TASK BRIEF: Your copy should begin at the line containing "Given: Click the Save View button" and end at the last line of the records; transcribe those lines exactly and leave out every picture.

EXTRACTED DATA:

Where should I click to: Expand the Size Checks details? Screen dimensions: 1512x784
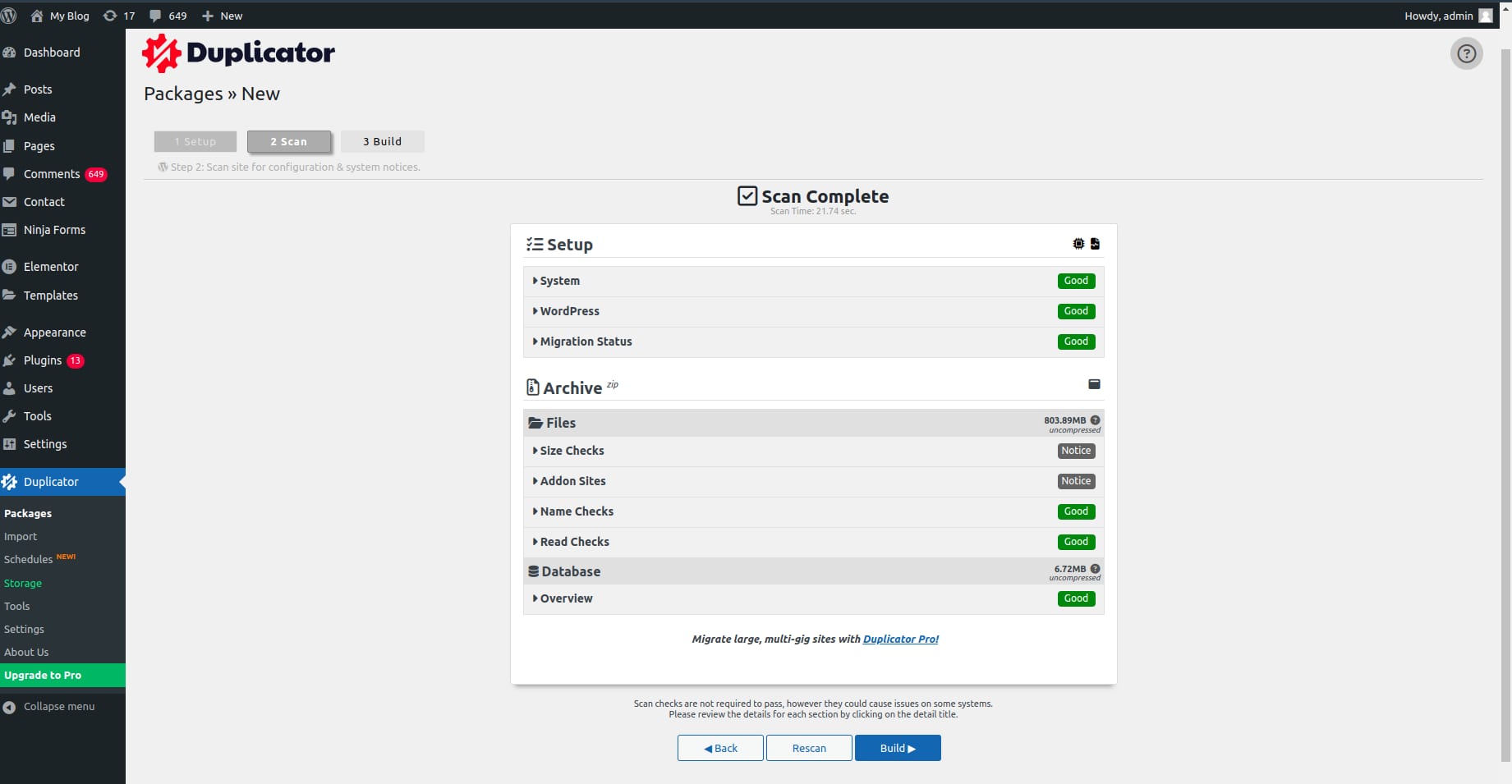pos(572,451)
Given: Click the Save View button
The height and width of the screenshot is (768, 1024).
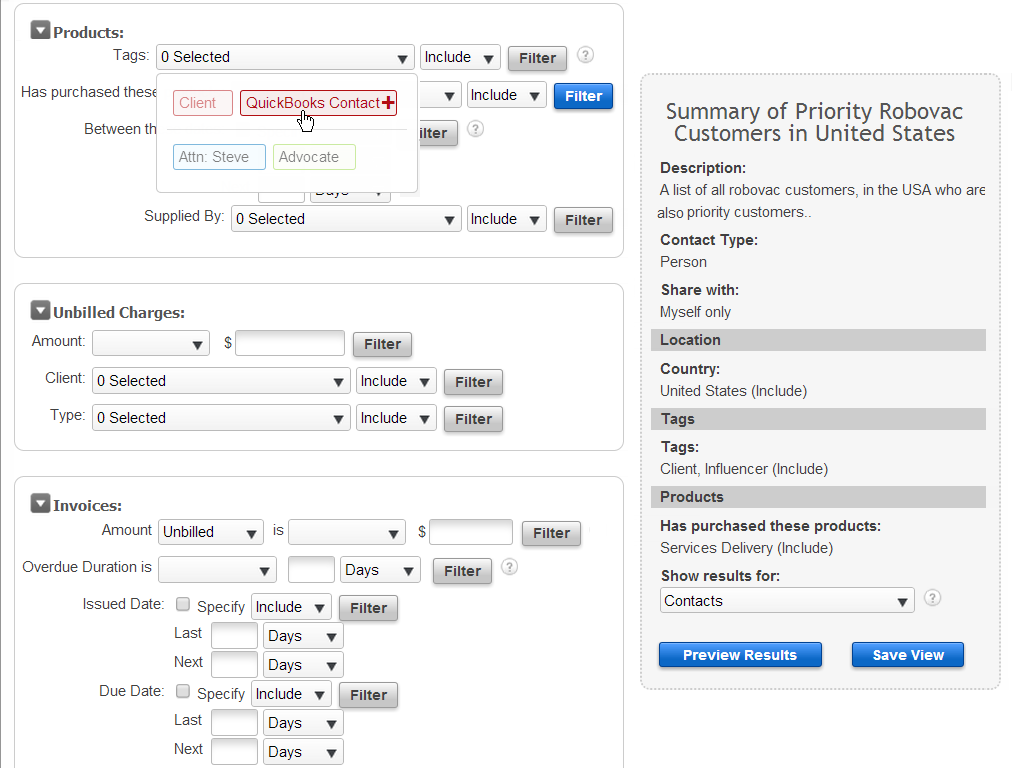Looking at the screenshot, I should click(x=908, y=655).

COMPLETED EXERCISE:
Given: Click the Save View button
The height and width of the screenshot is (768, 1024).
Looking at the screenshot, I should click(x=908, y=655).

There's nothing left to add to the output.